* **ACTIVITY**:
The records below hold a stretch from the line with "Where should I click to: Click the Back" through the line with "Task: Open the 虚拟机回收站 item"; return exactly those lines, ends included, and nothing more.

*** Opening DATA RECORDS ***

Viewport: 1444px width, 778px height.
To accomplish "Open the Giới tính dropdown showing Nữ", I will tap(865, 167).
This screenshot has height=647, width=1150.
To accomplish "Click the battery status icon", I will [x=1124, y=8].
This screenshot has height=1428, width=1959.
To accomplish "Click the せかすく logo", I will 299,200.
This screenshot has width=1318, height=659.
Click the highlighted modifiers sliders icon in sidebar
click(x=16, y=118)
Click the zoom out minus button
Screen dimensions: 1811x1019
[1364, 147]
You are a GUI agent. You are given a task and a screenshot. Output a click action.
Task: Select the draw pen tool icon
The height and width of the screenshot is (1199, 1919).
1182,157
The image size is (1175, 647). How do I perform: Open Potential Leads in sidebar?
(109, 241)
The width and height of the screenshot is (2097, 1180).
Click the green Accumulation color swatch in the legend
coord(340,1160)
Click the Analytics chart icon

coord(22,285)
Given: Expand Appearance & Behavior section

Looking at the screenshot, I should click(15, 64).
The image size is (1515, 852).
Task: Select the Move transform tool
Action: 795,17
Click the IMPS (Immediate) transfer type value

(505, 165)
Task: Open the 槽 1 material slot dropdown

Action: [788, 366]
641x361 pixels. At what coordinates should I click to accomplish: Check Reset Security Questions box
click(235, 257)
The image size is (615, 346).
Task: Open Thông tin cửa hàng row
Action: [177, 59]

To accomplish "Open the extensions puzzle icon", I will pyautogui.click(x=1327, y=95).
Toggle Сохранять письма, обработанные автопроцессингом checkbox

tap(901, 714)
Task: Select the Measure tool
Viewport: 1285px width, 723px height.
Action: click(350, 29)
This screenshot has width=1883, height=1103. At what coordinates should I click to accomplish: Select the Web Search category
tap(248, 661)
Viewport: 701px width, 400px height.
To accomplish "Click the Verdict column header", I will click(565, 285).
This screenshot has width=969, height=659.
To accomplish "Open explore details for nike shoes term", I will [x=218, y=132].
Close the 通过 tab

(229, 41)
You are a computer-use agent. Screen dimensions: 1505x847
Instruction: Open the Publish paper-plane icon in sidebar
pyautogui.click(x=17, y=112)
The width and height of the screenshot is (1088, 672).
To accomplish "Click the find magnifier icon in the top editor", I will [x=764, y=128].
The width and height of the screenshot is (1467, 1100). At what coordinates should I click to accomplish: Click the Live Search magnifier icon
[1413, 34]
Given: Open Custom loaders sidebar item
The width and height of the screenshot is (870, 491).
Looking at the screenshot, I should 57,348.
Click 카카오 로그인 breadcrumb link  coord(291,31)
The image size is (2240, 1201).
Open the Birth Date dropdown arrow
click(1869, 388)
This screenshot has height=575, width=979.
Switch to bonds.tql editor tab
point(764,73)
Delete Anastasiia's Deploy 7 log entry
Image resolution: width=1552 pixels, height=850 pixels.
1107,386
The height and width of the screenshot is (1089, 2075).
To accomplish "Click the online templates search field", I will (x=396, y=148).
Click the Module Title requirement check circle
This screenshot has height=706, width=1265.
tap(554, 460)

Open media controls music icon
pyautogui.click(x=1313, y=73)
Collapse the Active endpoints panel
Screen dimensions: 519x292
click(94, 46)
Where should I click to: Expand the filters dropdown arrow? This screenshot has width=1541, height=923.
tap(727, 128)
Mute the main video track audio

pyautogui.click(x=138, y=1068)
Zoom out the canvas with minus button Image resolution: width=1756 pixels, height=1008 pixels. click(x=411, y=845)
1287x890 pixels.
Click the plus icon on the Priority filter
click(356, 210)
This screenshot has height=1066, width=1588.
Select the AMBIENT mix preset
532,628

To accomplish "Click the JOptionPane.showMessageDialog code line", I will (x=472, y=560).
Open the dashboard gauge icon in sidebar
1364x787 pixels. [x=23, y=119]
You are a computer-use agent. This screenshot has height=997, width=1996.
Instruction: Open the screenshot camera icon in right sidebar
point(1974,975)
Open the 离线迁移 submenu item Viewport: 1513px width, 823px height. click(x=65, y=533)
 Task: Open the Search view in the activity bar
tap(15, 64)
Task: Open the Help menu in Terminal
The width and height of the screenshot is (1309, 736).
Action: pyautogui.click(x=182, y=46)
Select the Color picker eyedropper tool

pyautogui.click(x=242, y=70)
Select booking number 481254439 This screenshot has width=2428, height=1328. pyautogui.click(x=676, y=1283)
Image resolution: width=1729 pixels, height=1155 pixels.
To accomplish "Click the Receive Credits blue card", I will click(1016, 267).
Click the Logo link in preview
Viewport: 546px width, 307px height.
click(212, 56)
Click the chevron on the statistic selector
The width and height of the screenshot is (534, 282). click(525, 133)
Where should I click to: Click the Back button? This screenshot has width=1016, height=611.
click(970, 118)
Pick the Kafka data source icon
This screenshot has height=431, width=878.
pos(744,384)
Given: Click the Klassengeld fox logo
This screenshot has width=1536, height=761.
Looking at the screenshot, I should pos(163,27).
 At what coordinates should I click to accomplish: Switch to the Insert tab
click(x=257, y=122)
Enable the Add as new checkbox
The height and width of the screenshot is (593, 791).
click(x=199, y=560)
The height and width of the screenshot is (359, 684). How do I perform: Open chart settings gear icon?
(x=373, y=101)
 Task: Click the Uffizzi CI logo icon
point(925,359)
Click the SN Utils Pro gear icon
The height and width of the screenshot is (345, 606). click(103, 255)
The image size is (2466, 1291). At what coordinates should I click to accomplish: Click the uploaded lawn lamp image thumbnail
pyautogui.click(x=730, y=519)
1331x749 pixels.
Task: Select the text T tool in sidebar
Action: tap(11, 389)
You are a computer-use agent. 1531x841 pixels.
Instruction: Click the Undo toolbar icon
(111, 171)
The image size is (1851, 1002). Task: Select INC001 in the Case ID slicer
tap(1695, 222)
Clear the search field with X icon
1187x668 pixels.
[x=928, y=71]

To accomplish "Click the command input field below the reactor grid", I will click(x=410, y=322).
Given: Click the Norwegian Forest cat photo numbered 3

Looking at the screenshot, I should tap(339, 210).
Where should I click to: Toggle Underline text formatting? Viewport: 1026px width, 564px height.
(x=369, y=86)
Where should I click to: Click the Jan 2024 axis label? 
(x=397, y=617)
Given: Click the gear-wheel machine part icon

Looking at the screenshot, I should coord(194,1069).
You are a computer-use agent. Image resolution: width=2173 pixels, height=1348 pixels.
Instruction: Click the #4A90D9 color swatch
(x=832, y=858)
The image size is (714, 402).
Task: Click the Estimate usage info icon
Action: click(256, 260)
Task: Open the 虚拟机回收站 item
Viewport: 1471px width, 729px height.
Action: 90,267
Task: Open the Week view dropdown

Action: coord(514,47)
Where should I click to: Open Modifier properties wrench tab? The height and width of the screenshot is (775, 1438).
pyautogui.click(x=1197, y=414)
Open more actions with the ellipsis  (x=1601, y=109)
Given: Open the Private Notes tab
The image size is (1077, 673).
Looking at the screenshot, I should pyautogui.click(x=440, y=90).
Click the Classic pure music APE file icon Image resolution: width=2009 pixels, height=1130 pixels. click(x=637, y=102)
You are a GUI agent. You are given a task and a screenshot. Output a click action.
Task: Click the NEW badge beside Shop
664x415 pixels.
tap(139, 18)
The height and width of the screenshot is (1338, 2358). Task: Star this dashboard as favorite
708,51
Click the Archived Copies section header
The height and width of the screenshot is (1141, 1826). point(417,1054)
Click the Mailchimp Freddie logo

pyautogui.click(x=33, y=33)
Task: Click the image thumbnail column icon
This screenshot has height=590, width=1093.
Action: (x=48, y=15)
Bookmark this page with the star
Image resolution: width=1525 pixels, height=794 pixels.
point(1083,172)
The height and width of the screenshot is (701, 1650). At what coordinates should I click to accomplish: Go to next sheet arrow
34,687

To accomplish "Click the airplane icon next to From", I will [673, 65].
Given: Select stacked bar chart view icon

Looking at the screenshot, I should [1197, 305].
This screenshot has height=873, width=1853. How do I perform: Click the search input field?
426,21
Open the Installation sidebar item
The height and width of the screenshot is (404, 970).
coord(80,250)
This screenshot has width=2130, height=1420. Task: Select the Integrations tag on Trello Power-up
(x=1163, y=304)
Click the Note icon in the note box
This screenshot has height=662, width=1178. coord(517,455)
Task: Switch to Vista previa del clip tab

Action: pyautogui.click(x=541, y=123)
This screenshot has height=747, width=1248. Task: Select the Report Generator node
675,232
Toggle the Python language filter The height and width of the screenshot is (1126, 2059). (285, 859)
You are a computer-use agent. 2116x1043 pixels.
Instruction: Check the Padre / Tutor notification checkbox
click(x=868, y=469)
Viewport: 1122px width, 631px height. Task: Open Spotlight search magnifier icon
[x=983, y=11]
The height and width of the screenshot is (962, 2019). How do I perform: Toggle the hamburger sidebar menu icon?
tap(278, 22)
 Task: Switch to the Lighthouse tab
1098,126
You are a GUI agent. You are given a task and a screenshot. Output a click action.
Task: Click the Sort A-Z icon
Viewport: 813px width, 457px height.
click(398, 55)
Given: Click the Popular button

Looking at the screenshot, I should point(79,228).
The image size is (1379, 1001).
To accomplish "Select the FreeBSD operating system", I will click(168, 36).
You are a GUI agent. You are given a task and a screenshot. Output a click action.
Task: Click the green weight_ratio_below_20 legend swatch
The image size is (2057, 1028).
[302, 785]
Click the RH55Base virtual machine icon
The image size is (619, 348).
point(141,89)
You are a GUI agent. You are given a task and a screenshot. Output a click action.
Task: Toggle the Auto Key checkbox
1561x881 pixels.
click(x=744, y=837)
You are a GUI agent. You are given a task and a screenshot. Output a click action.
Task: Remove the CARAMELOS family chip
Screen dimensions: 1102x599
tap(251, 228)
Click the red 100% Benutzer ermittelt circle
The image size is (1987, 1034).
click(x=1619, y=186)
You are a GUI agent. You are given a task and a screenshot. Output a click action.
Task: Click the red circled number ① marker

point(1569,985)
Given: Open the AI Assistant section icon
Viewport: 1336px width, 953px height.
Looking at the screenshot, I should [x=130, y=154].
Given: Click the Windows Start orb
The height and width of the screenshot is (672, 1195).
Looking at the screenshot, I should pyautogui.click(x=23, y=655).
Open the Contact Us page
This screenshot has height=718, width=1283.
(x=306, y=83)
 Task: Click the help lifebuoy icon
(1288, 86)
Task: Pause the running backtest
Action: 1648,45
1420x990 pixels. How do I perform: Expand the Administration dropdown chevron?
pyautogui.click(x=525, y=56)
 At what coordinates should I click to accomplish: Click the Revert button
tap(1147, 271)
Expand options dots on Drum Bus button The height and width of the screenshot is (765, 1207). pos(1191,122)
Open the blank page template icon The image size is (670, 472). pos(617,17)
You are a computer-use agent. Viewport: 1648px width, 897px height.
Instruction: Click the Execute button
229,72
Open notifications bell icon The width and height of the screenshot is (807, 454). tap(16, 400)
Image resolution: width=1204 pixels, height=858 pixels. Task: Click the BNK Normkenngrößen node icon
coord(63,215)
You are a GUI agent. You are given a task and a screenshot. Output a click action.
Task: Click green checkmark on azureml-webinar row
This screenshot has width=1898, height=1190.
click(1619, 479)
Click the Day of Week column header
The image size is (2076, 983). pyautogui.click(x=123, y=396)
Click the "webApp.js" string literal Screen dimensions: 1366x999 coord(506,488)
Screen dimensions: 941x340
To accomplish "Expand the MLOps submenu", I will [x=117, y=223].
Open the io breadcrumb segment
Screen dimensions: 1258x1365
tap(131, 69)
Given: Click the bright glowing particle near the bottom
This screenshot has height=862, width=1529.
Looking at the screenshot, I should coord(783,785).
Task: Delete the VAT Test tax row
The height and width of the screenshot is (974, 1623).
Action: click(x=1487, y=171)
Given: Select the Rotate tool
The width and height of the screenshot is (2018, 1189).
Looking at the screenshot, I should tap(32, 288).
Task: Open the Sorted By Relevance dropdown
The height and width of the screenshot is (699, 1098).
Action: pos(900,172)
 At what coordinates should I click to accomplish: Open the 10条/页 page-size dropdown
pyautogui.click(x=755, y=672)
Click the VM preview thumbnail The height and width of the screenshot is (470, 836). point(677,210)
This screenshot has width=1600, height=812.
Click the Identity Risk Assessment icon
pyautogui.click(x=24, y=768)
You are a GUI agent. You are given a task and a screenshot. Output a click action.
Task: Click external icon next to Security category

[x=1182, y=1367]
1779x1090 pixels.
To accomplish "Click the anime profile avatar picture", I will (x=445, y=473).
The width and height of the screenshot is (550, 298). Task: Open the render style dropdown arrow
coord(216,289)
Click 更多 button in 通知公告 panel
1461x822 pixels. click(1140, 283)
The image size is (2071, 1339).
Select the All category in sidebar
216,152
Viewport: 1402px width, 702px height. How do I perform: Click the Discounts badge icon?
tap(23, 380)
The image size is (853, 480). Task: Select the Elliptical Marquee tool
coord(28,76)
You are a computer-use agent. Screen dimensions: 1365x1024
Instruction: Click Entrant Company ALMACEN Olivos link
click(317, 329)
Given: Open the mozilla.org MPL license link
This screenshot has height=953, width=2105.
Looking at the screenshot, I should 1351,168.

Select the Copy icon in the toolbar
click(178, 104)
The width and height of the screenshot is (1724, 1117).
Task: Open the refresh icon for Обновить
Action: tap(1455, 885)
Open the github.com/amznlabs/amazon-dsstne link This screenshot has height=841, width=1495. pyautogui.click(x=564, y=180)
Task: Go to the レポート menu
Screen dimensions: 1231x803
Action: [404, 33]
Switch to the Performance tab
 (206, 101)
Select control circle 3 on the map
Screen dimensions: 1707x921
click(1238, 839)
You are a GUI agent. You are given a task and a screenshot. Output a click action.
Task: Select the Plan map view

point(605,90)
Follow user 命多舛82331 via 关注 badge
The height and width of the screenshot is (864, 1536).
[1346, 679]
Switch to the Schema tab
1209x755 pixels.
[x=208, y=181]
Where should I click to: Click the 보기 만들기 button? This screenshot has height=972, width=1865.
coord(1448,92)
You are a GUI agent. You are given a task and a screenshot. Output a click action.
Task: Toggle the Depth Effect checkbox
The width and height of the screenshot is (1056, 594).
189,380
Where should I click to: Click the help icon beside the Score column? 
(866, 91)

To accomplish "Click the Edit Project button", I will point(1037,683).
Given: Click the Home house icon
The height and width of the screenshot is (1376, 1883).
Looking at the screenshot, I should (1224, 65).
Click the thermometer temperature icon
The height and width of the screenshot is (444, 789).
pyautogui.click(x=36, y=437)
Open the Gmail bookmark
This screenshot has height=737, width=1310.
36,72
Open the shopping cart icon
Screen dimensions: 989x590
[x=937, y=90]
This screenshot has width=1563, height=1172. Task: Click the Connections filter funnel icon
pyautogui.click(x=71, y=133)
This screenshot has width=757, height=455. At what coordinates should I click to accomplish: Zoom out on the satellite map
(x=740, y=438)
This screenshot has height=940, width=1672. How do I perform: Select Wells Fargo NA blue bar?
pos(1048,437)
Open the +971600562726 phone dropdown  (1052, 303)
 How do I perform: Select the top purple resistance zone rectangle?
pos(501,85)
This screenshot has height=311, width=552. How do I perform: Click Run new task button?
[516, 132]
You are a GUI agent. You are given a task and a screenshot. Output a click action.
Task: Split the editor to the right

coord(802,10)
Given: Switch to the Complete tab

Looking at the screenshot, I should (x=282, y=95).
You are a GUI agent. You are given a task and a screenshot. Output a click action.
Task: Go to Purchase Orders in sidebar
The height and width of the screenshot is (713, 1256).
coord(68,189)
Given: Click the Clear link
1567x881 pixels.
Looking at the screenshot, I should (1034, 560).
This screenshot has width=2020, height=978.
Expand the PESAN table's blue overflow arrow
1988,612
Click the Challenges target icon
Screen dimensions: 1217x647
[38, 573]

*** Closing DATA RECORDS ***

* **WRITTEN ANSWER**:
Where should I click to: Click the Back button? This screenshot has width=1016, height=611.
click(970, 118)
Pick the Kafka data source icon
This screenshot has height=431, width=878.
pos(744,384)
Given: Click the Klassengeld fox logo
This screenshot has width=1536, height=761.
Looking at the screenshot, I should pos(163,27).
 At what coordinates should I click to accomplish: Switch to the Insert tab
click(x=257, y=122)
Enable the Add as new checkbox
The height and width of the screenshot is (593, 791).
click(x=199, y=560)
The height and width of the screenshot is (359, 684). How do I perform: Open chart settings gear icon?
(x=373, y=101)
 Task: Click the Uffizzi CI logo icon
point(925,359)
Click the SN Utils Pro gear icon
The height and width of the screenshot is (345, 606). click(103, 255)
The image size is (2466, 1291). At what coordinates should I click to accomplish: Click the uploaded lawn lamp image thumbnail
pyautogui.click(x=730, y=519)
1331x749 pixels.
Task: Select the text T tool in sidebar
Action: tap(11, 389)
You are a computer-use agent. 1531x841 pixels.
Instruction: Click the Undo toolbar icon
(111, 171)
The image size is (1851, 1002). Task: Select INC001 in the Case ID slicer
tap(1695, 222)
Clear the search field with X icon
1187x668 pixels.
[x=928, y=71]

To accomplish "Click the command input field below the reactor grid", I will click(x=410, y=322).
Given: Click the Norwegian Forest cat photo numbered 3

Looking at the screenshot, I should tap(339, 210).
Where should I click to: Toggle Underline text formatting? Viewport: 1026px width, 564px height.
(x=369, y=86)
Where should I click to: Click the Jan 2024 axis label? 
(x=397, y=617)
Given: Click the gear-wheel machine part icon

Looking at the screenshot, I should coord(194,1069).
You are a computer-use agent. Image resolution: width=2173 pixels, height=1348 pixels.
Instruction: Click the #4A90D9 color swatch
(x=832, y=858)
The image size is (714, 402).
Task: Click the Estimate usage info icon
Action: click(256, 260)
Task: Open the 虚拟机回收站 item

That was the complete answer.